Are your habits hijacking your brain’s functionality? While sleep deprivation and other exhausters have an impact on brain efficacy, eating habits have the largest effect on how you boost or deplete your brain activity. With a well-chosen plan to ingest, manage, and maintain the #1 brain fuel, you can enhance how well you remember, learn, concentrate, and behave.

According to research provided by The Franklin Institute Resources for Science Learning website, glucose (also known as sugar) is your brain’s sole fuel source. Directly obtained from the food you eat (such as grains, legumes, fruits, vegetables, dairy products), glucose breaks down from carbohydrates into sugar in your stomach and then is absorbed into your bloodstream. Once in the brain, glucose energizes mitochondria (the organelle in each cell responsible for respiration and energy production) to convert chemical energy into a compound that can be used for cell energy.

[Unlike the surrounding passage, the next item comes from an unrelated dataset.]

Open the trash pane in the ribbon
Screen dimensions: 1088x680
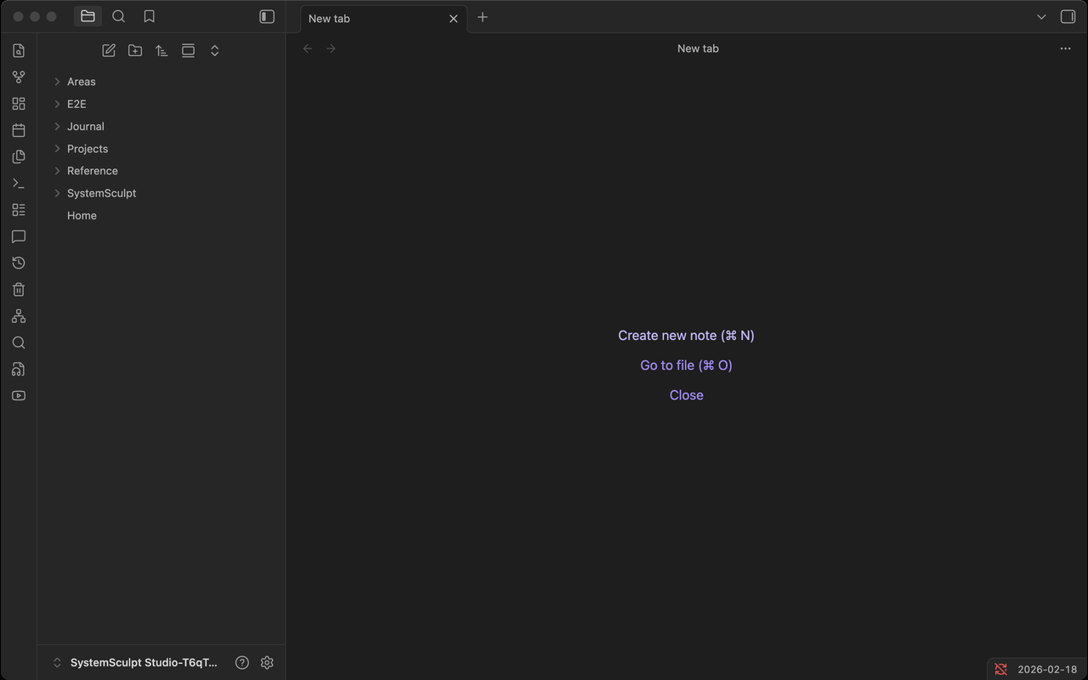point(18,289)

Neurons, the primary information conductors in your brain, cannot store glucose; they depend on a constant supply delivered by the bloodstream. Always in a state of metabolic activity (even while you sleep), neurons have a constant need for energy so that they can manufacture enzymes and neurotransmitters, plus process bioelectric signals that communicate throughout your nervous system—a mechanism that consumes one-half of your brain’s energy (and almost 10% of your body’s total energy).

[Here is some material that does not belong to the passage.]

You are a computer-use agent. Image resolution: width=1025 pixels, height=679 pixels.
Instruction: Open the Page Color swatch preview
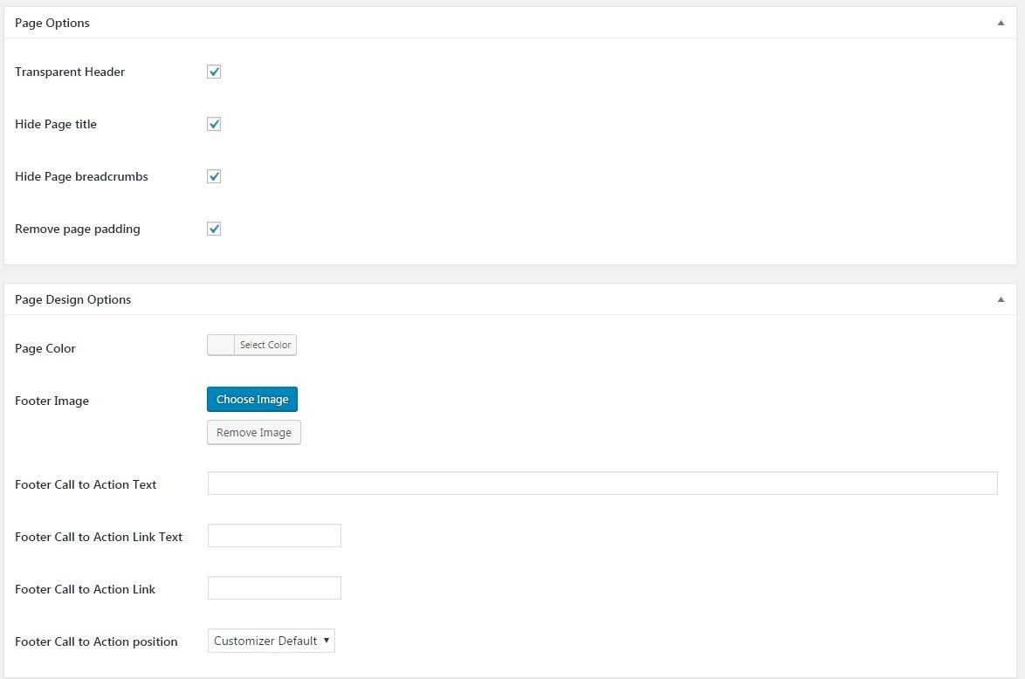tap(221, 345)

While brain cells require twice the amount of energy of cells throughout the rest of your body, glucose rapidly depletes during mental activity. In fact, recent studies prove that mental concentration significantly depletes glucose in areas related to memory and learning, specifically in the hippocampus. Understanding how your brain uses energy might put you on track to be very aware of your habits and to fuel your brain with enough glucose for it to succeed.

Some tips to consider:

A quick fix of sugar (like a sugary snack or soft drink) is the wrong way to go. Your blood sugar level will spike, which causes your pancreas to secrete insulin, triggering cells throughout your body to extract excess glucose from your bloodstream and store it for future use. When this happens, the glucose available to your brain drops, neurons experience an energy crisis, and you feel foggy, spacey, weak, and confused. Technically this state is called hypoglycemia. While in it, you will find it incredibly tough to concentrate, think, or act.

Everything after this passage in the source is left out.